PROVIDED PASSAGE:
Colosseum Tournament: Amariței vs. De Vries was an outdoor kickboxing event produced by the Colosseum Tournament in association with Bukovina Museum that took place on June 30, 2023, at the Suceava Fortress in Suceava, Romania.

Semmy Schilt and Ismael Londt made special guest appearances at the event.

==Kombat London 2==

Kombat London 2: Lambagiu vs. Mineiro was kickboxing event produced by the Kombat London that took place on June 30, 2023, at Harrow Leisure Centre in London, England.

==Dynamite Fighting Show 20==

Dynamite Fighting Show 20: Iancu vs. Cozmâncă (also known as The Moment of Truth 2) was a kickboxing event produced by the Dynamite Fighting Show that took place on September 22, 2023 at the Bucharest Arena in Bucharest, Romania.

==Colosseum Tournament 40==

Colosseum Tournament 40 was a kickboxing event produced by the Colosseum Tournament that took place on October 20, 2023, at the Lascăr Pană Arena in Baia Mare, Romania.

ROWS:

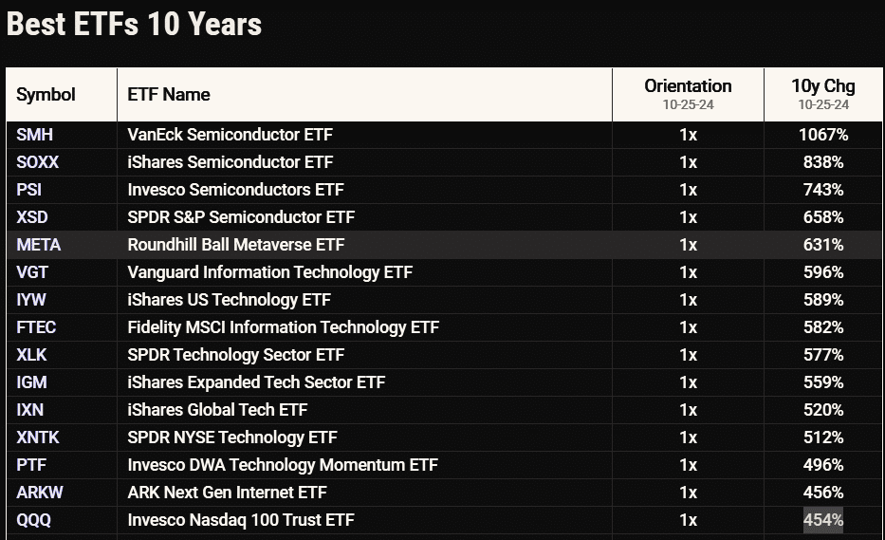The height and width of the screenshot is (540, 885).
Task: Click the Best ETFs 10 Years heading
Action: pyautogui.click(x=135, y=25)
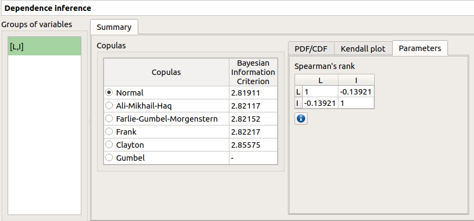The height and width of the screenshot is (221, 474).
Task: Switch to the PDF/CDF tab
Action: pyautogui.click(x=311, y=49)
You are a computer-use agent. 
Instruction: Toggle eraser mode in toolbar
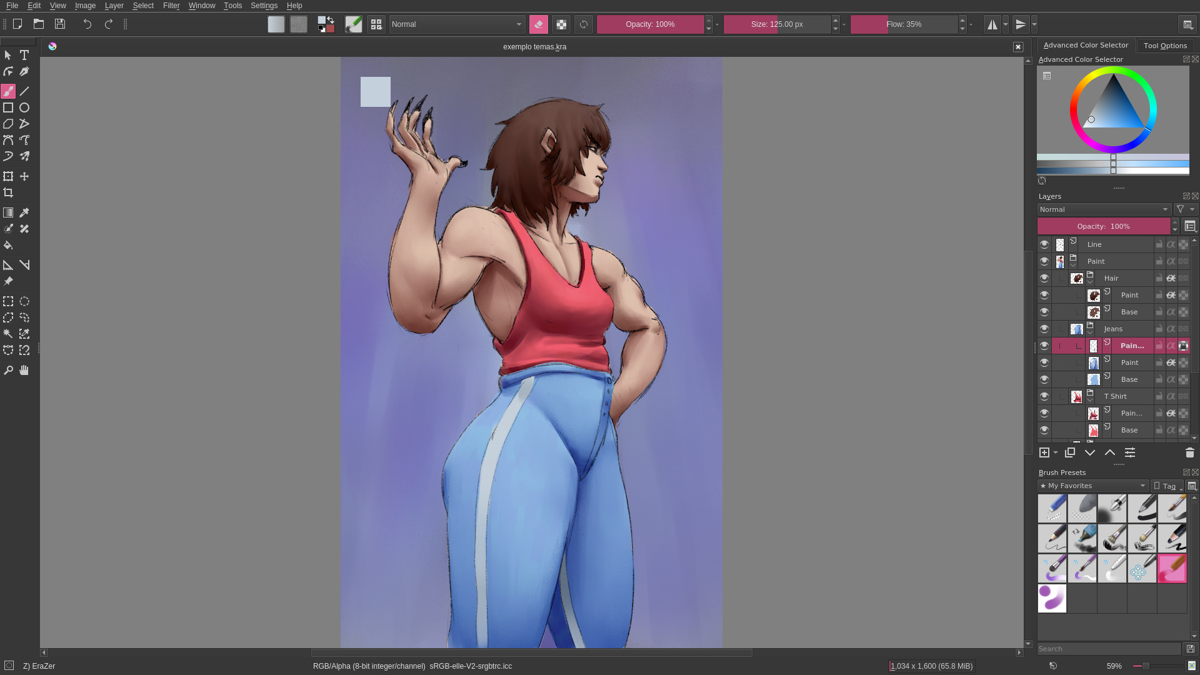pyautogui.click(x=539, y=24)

CHALLENGE:
Continue the passage on 2023 kickboxing events from where it ends. The material above has nothing to do with what comes next.

ANSWER FOR THE TASK:
==MO Fighting Show 1==

MO Fighting Show 1: Stoica vs. Zubco was a kickboxing house show event produced by the MO Fighting Show that took place on October 21, 2023, at the PalaRuffini in Turin, Italy.

==Colosseum Tournament 41==

Colosseum Tournament 41 was a kickboxing event produced by the Colosseum Tournament that took place on December 8, 2023, at the Olimpia Arena in Ploiești, Romania.

==Dynamite Fighting Show 21==

Dynamite Fighting Show 21: The Grand Finale (also known as Night of Champions 2) was a kickboxing event produced by the Dynamite Fighting Show that took place on December 15, 2023 at the Galați Ice Arena in Galați, Romania.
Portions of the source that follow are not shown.